# Required action
Retype the passage of the post about long-term goals that begins with the words containing "What do you" and ends with "at least once.", keeping every word and mark unchanged.

[[ Page excerpt open ]]

What do you think? What would you do if you had a block of time like this? What would you consider a change of pace or recharging type of activity?
For the past couple months, I’ve been working on a couple projects that fulfill long-term goals. I’m going to finally have a published French translation on the books, which I have been hoping to do ever since I was thwarted in my attempt to publish the Derrida translation I did as my masters thesis. And I’m getting tantalizingly close to completing an edited volume, which hasn’t been a major ambition of mine but feels like the kind of thing every academic should do at least once.
This put me in mind of other longer-term goals that I have had in mind for a significant period:
- Learning to read biblical Hebrew and classical Arabic — I bought all the books for Hebrew many years ago, but the can keeps getting kicked down the road. More recently, I was told that Hebrew would be a good stepping stone to learning Arabic, and being able to do at least some minimal “compare-and-contrast” work with the original text of the Qur’an would be cool.

[[ Page excerpt closed ]]
[[ Given records open ]]

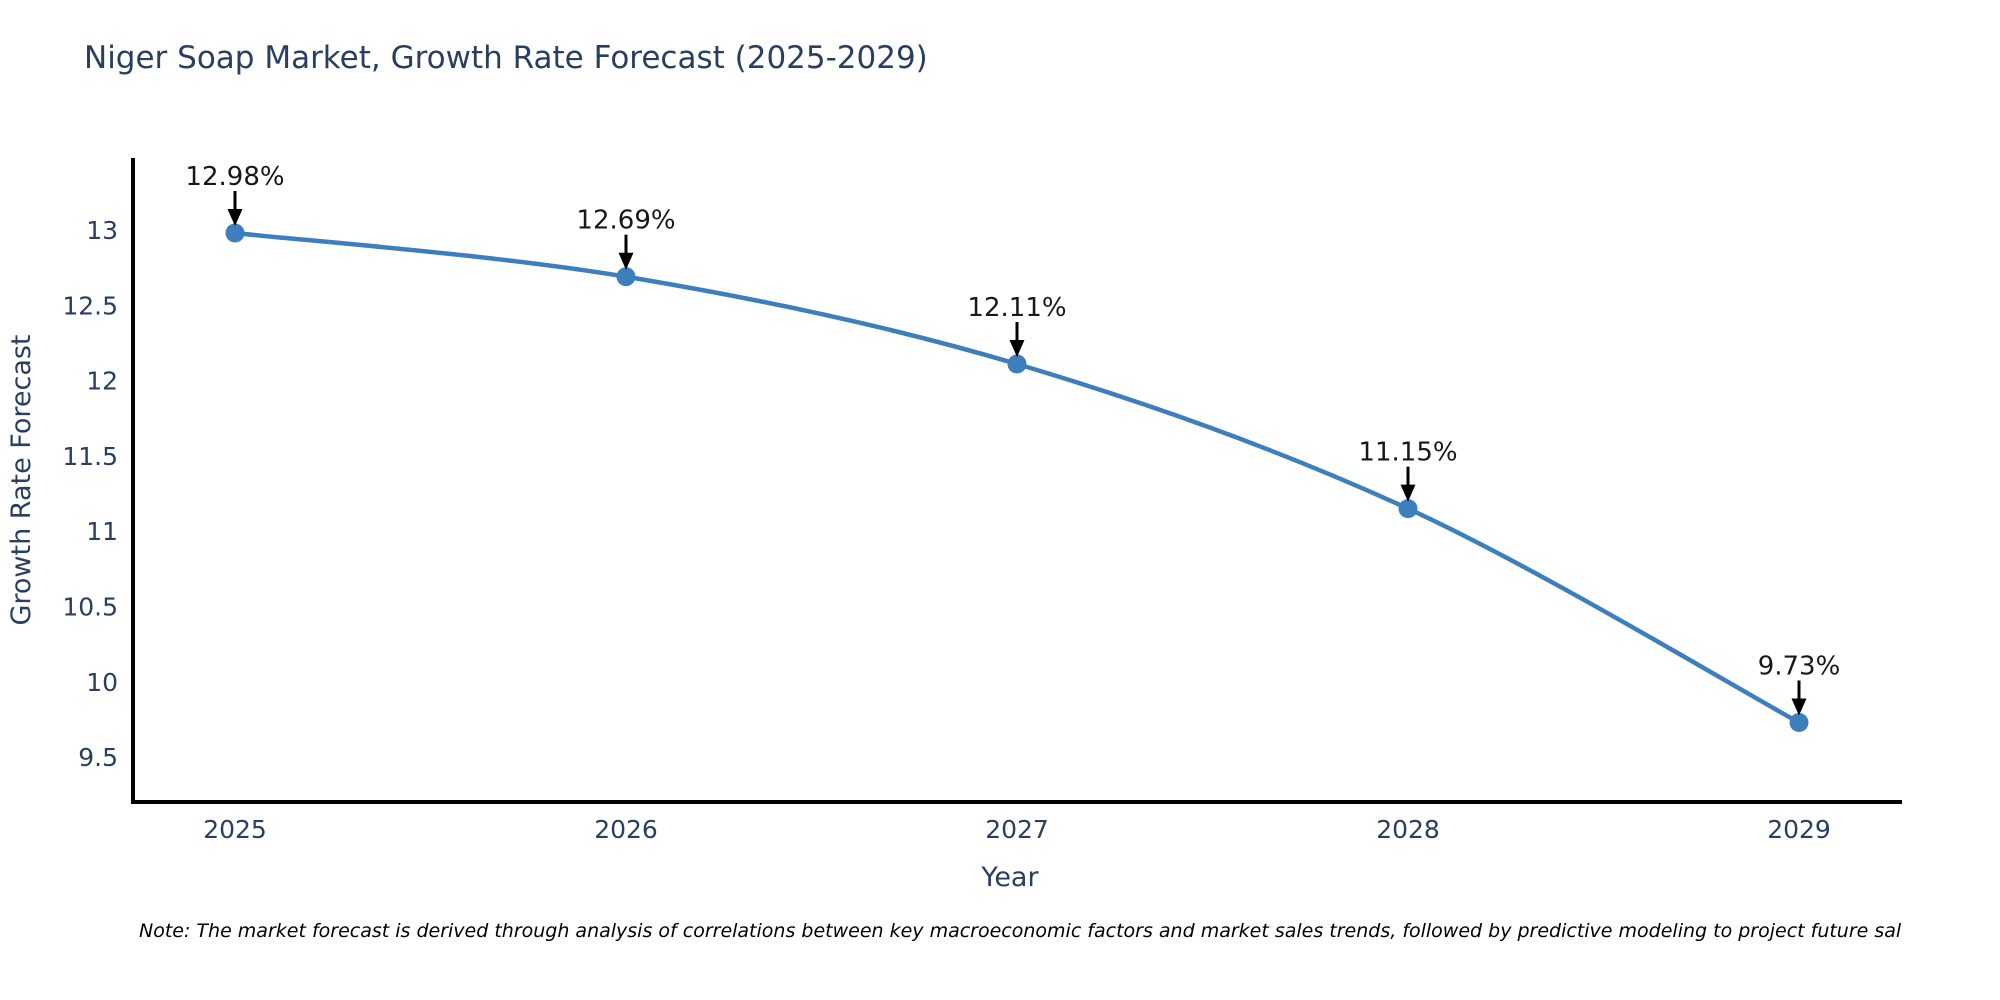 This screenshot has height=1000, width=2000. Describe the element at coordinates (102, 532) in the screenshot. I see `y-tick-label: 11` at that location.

[[ Given records closed ]]
[[ Given records open ]]

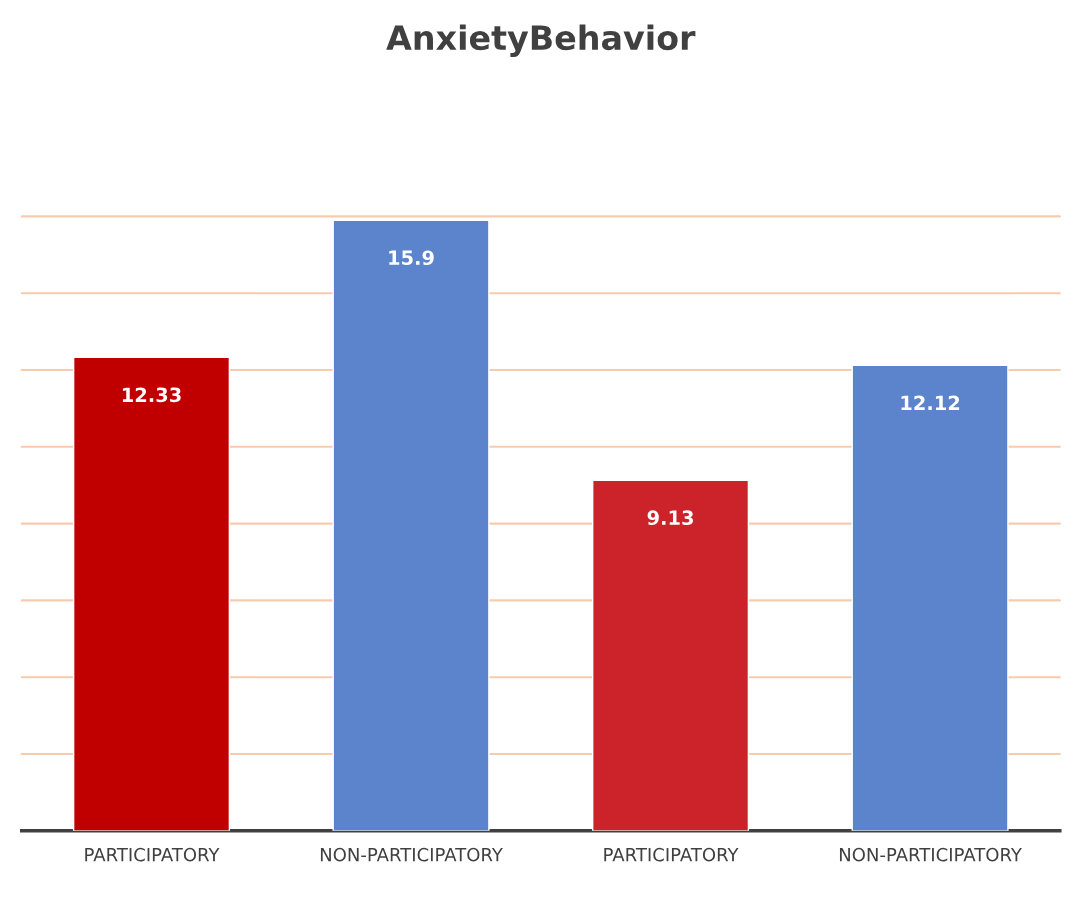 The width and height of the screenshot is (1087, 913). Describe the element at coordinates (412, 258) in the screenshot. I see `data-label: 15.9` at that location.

[[ Given records closed ]]

# Answer area
What do you think? What would you do if you had a block of time like this? What would you consider a change of pace or recharging type of activity?
For the past couple months, I’ve been working on a couple projects that fulfill long-term goals. I’m going to finally have a published French translation on the books, which I have been hoping to do ever since I was thwarted in my attempt to publish the Derrida translation I did as my masters thesis. And I’m getting tantalizingly close to completing an edited volume, which hasn’t been a major ambition of mine but feels like the kind of thing every academic should do at least once.